DIRECTIONS FOR THIS TASK: Repeat the listing below exactly from the line with "Task: Open the Rows per page dropdown" through its last line. Skip every picture.

DATA:
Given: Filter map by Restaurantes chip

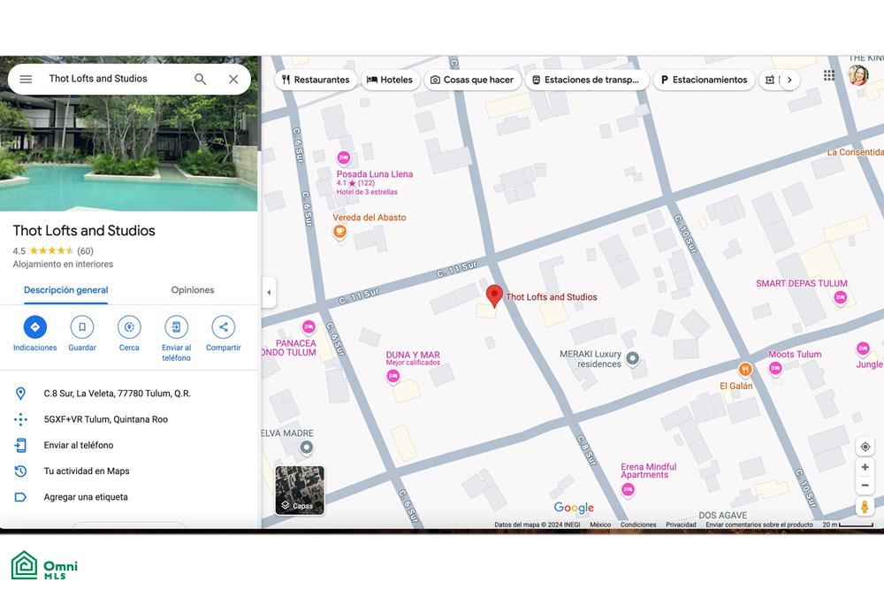Looking at the screenshot, I should (x=316, y=80).
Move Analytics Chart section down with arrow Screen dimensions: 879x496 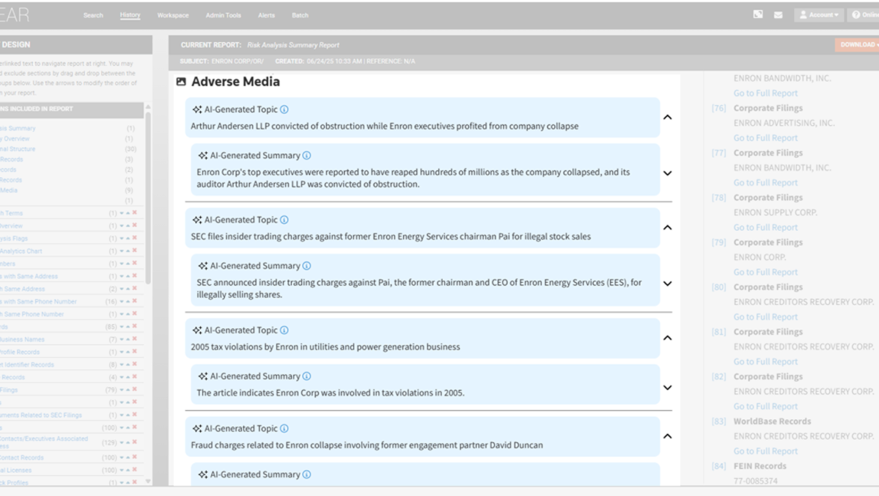122,251
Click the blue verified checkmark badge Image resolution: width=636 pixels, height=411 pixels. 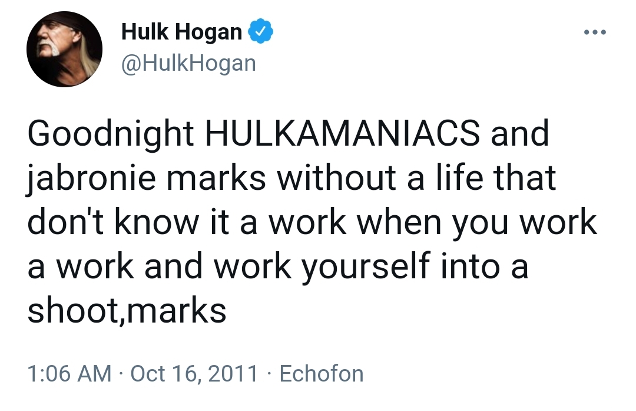260,31
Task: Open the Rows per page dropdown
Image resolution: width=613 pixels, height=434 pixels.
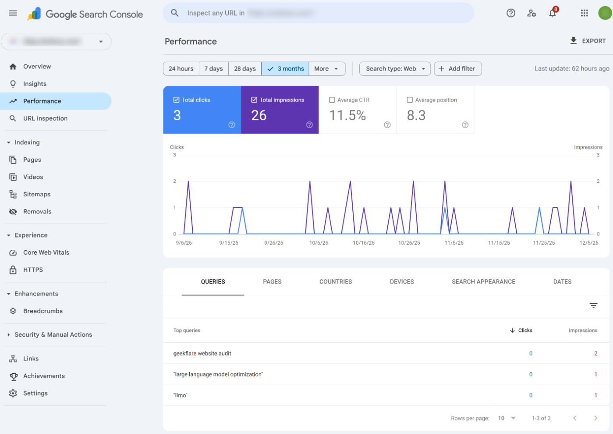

EXERCISE ANSWER:
Task: Open the Rows per page dropdown
Image resolution: width=613 pixels, height=434 pixels.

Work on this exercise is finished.